#### STORED DATA

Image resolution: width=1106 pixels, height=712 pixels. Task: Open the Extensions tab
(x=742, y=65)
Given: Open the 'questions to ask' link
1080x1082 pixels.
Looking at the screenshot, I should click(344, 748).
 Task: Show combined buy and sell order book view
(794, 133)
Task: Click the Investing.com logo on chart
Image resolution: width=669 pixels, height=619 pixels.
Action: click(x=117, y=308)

* * *

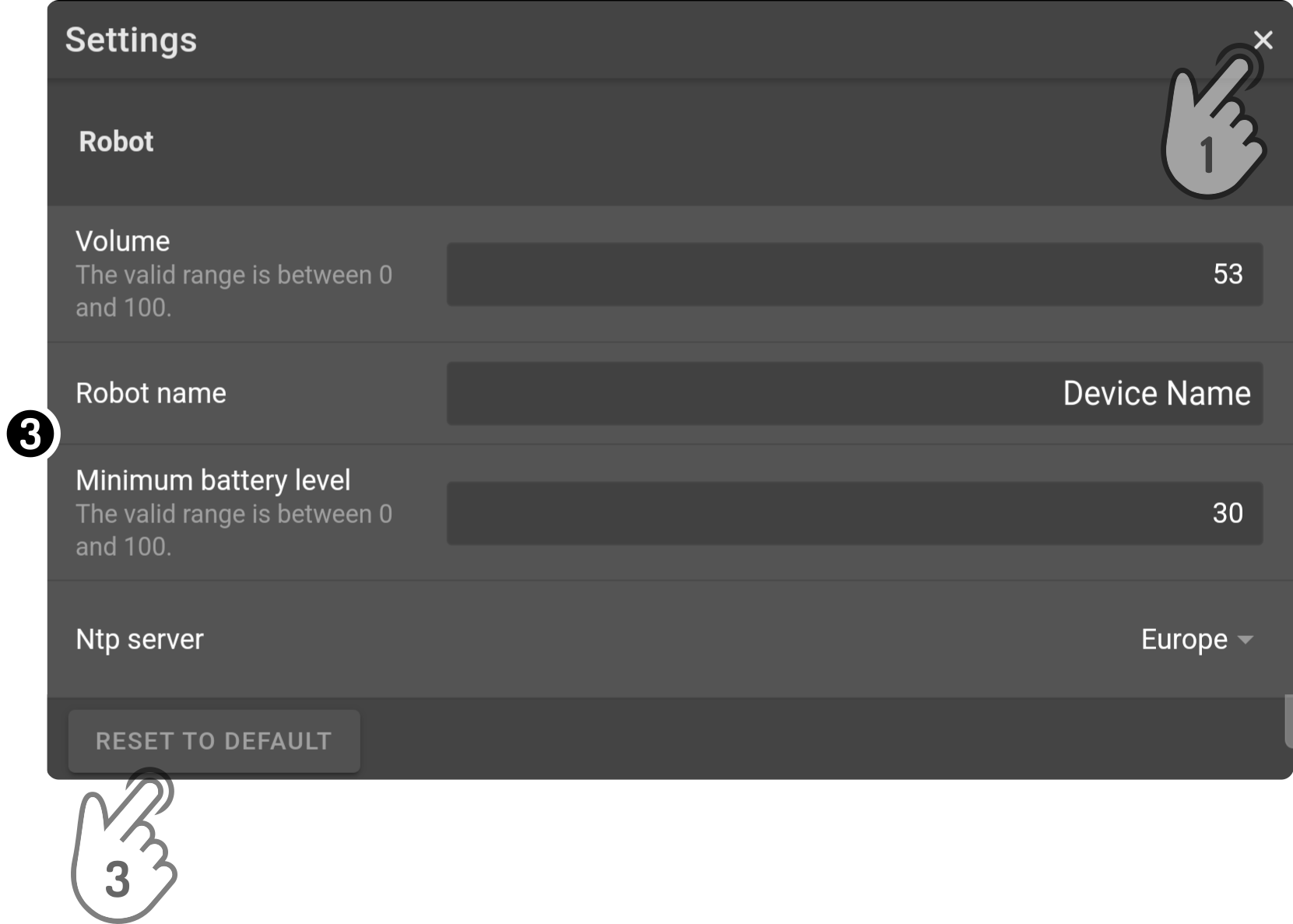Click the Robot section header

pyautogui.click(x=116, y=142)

...

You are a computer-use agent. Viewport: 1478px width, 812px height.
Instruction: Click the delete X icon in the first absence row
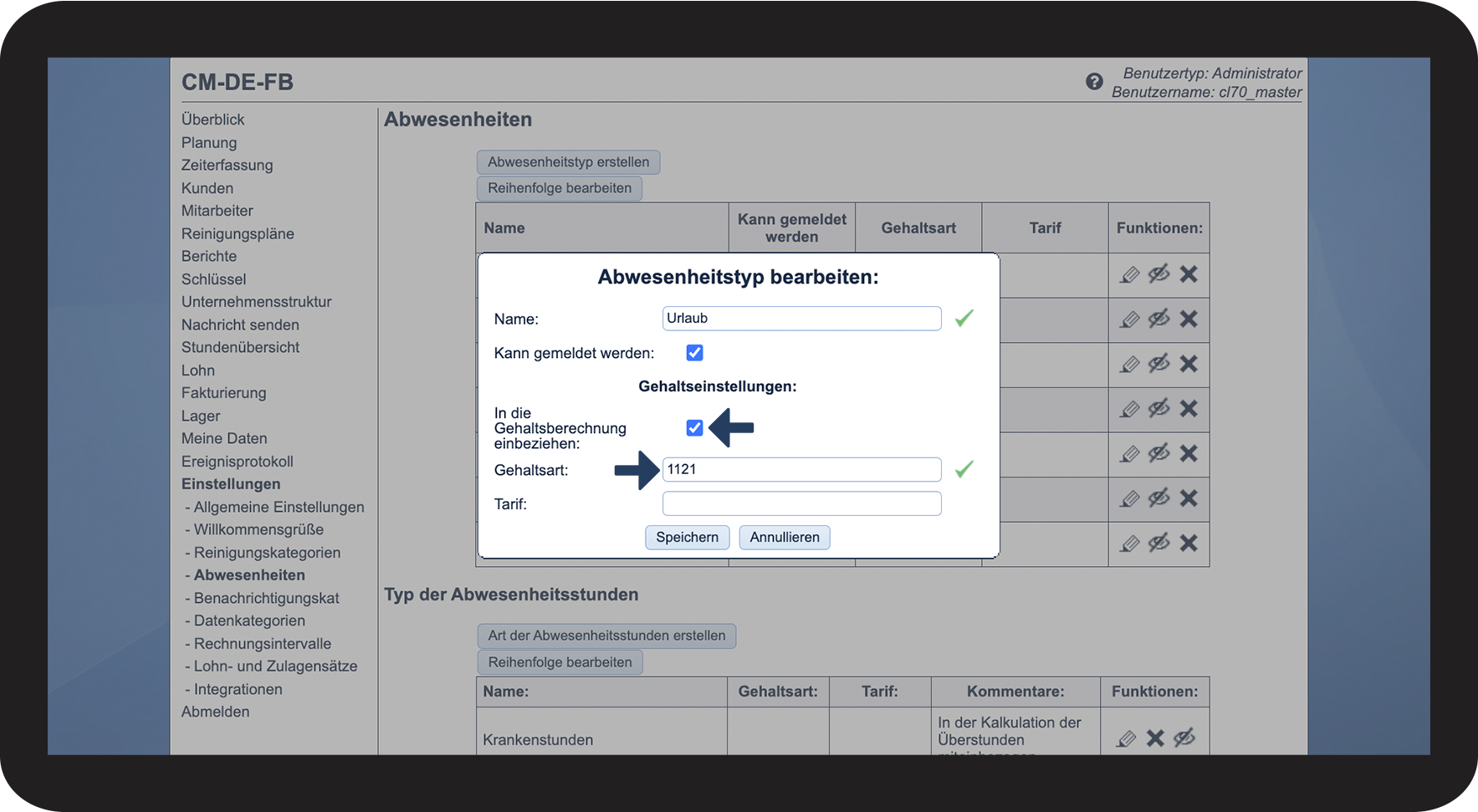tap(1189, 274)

#### TASK INSTRUCTIONS
Could you restate, word for word, the lines above from the one with "Image resolution: width=1106" to the one with "Task: Click the Investing.com logo on chart", both included?

#### RESPONSE TO THE TASK
Image resolution: width=1106 pixels, height=712 pixels. Task: Open the Extensions tab
(x=742, y=65)
Given: Open the 'questions to ask' link
1080x1082 pixels.
Looking at the screenshot, I should click(344, 748).
 Task: Show combined buy and sell order book view
(794, 133)
Task: Click the Investing.com logo on chart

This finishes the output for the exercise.